» **Extract provided**:
* * * * * * * * *

This course examines the creation, function, and influence of international organizations in global governance. We explore why states join institutions that may limit their sovereignty and how these organizations can impact state behavior. Through theories, case studies, and simulations, students critically analyze power dynamics within global institutions like the UN and WTO, and in regional bodies like the EU and ASEAN. The course encourages reflection on how international organizations shape and are shaped by power structures, considering whose interests are served and how marginalized voices are represented in--or excluded from--the institutions that "run the world."
This course interrogates intersectionality as an approach to the study of politics. Students will study the history and theory of intersectionality and will engage current debates about the application, benefits, and limitations of the intersectional method. In the second part of the semester, students will undertake an archival, group-based research project as a way to test the intersectional method.

* * * * * * * * *

» **What needs to be done**: Quote the course descriptions verbatim, beginning at the words "This course interrogates" and stopping after "test the intersectional method.". The material after this point comes from a separate source.

» **Data provided**:
* * * * * * * * *

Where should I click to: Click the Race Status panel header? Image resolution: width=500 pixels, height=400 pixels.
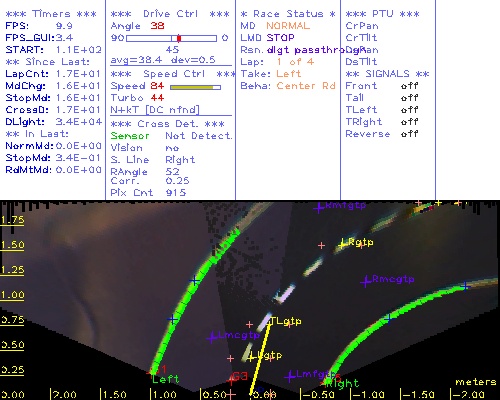[288, 14]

* * * * * * * * *

» **Response to this task**:
This course interrogates intersectionality as an approach to the study of politics. Students will study the history and theory of intersectionality and will engage current debates about the application, benefits, and limitations of the intersectional method. In the second part of the semester, students will undertake an archival, group-based research project as a way to test the intersectional method.